From the first line to the last, return the data exactly as it stands.
:: Entries shown ::
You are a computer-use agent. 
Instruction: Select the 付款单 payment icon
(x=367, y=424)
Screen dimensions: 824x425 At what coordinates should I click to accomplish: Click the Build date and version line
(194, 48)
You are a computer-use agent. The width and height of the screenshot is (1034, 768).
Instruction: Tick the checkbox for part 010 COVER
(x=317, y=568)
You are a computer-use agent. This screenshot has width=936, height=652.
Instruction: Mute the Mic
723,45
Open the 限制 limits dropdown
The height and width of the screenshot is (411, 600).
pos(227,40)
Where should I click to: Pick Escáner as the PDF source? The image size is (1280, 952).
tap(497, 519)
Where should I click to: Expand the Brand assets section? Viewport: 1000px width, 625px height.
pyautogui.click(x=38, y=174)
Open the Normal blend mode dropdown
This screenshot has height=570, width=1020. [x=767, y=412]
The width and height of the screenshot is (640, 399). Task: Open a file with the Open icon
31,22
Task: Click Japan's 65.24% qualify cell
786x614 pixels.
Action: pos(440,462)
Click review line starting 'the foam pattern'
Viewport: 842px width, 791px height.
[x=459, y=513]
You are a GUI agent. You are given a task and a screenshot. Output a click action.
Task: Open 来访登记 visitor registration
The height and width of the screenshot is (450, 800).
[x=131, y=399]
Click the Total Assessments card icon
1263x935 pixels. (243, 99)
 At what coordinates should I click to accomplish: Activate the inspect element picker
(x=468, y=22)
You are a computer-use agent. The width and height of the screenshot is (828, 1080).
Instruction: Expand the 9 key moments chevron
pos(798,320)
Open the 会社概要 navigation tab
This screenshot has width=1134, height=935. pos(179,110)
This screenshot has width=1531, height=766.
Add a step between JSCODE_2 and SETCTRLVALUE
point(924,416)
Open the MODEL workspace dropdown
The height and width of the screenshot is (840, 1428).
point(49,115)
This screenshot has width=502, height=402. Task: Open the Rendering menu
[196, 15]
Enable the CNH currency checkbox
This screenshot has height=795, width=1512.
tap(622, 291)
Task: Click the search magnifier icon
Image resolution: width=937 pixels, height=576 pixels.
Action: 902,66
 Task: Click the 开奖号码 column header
:::
[Exercise output]
You are a computer-use agent. 
Instruction: Select the 付款单 payment icon
(x=367, y=424)
Screen dimensions: 824x425 At what coordinates should I click to accomplish: Click the Build date and version line
(194, 48)
You are a computer-use agent. The width and height of the screenshot is (1034, 768).
Instruction: Tick the checkbox for part 010 COVER
(x=317, y=568)
You are a computer-use agent. This screenshot has width=936, height=652.
Instruction: Mute the Mic
723,45
Open the 限制 limits dropdown
The height and width of the screenshot is (411, 600).
pos(227,40)
Where should I click to: Pick Escáner as the PDF source? The image size is (1280, 952).
tap(497, 519)
Where should I click to: Expand the Brand assets section? Viewport: 1000px width, 625px height.
pyautogui.click(x=38, y=174)
Open the Normal blend mode dropdown
This screenshot has height=570, width=1020. [x=767, y=412]
The width and height of the screenshot is (640, 399). Task: Open a file with the Open icon
31,22
Task: Click Japan's 65.24% qualify cell
786x614 pixels.
Action: pos(440,462)
Click review line starting 'the foam pattern'
Viewport: 842px width, 791px height.
[x=459, y=513]
You are a GUI agent. You are given a task and a screenshot. Output a click action.
Task: Open 来访登记 visitor registration
The height and width of the screenshot is (450, 800).
[x=131, y=399]
Click the Total Assessments card icon
1263x935 pixels. (243, 99)
 At what coordinates should I click to accomplish: Activate the inspect element picker
(x=468, y=22)
You are a computer-use agent. The width and height of the screenshot is (828, 1080).
Instruction: Expand the 9 key moments chevron
pos(798,320)
Open the 会社概要 navigation tab
This screenshot has width=1134, height=935. pos(179,110)
This screenshot has width=1531, height=766.
Add a step between JSCODE_2 and SETCTRLVALUE
point(924,416)
Open the MODEL workspace dropdown
The height and width of the screenshot is (840, 1428).
point(49,115)
This screenshot has width=502, height=402. Task: Open the Rendering menu
[196, 15]
Enable the CNH currency checkbox
This screenshot has height=795, width=1512.
tap(622, 291)
Task: Click the search magnifier icon
Image resolution: width=937 pixels, height=576 pixels.
Action: 902,66
 Task: Click the 开奖号码 column header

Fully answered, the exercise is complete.